SerambiMuslim — Menteri Perdagangan Budi Santoso resmi meluncurkan Jakarta Muslim Fashion Week (JMFW) 2026 di Jakarta, Selasa (12/8). Ajang ini menjadi langkah strategis membangun ekosistem fesyen nasional yang inklusif, terintegrasi, dan berdaya saing global.
“Jakarta Muslim Fashion Week bukan sekadar peragaan busana. Ini adalah panggung strategis untuk menunjukkan potensi Indonesia sebagai pusat modest fesyen dunia,” ujar Budi dalam sambutannya.

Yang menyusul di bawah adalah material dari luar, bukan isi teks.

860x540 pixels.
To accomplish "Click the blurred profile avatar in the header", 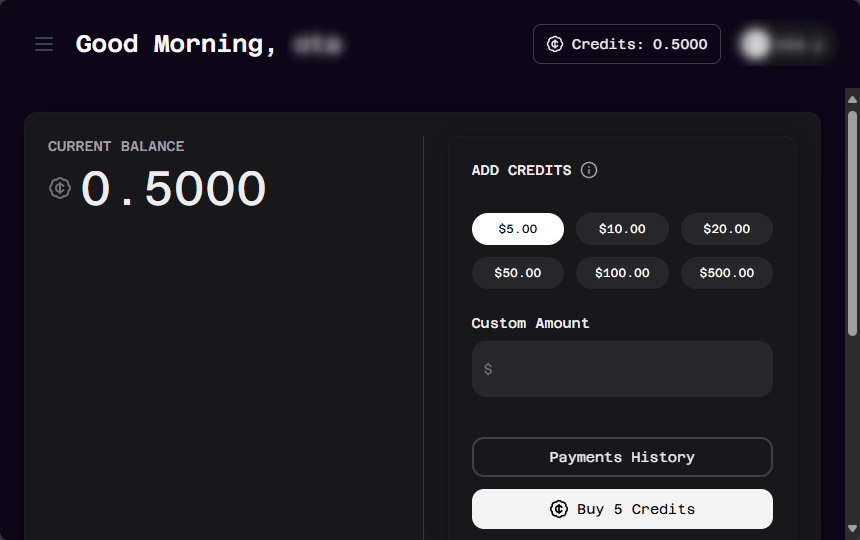I will pyautogui.click(x=756, y=44).
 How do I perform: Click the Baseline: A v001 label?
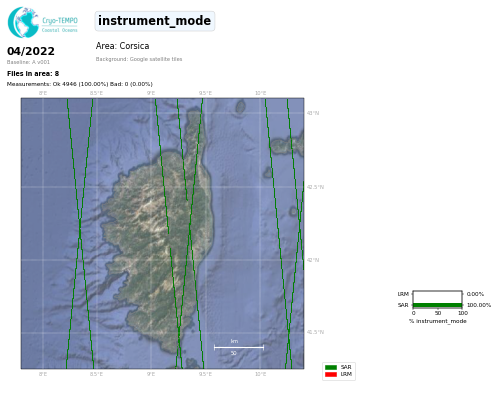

Puncak JMFW 2026 akan berlangsung pada 6–9 November 2025 di Kartika Expo, Balai Kartini, Jakarta. Agenda tersebut akan menampilkan 12 parade busana, pameran dagang, gelar wicara, penjajakan bisnis, hingga pergelaran apresiasi. Lebih dari 100 desainer akan memamerkan lebih dari 1.000 koleksi, dengan target 8.000 pengunjung selama empat hari acara.
Budi menegaskan, JMFW 2026 juga menjadi sarana memperluas konektivitas pelaku UMKM fesyen ke pasar global melalui business matching yang difasilitasi perwakilan perdagangan RI di luar negeri.
Direktur Jenderal Pengembangan Ekspor Nasional, Fajarini Puntodewi, menyebut sejak diluncurkan pada 2021, JMFW terus mencatat capaian positif. Pada 2024, ajang ini diikuti 239 jenama lokal dengan lebih dari 1.000 koleksi, membukukan potensi transaksi USD 20,40 juta, jauh di atas target awal USD 3 juta.
Peluncuran JMFW 2026 dihadiri pejabat Kementerian Perdagangan, perwakilan kementerian/lembaga, Duta Besar Uni Emirat Arab Abdulla Salem Aldhaheri, Duta Besar Pakistan Zahid Hafeez Chaudhri, Wakil Ketua Umum Kadin Juan Permata Adoe, asosiasi, pelaku usaha, desainer, dan komunitas fesyen.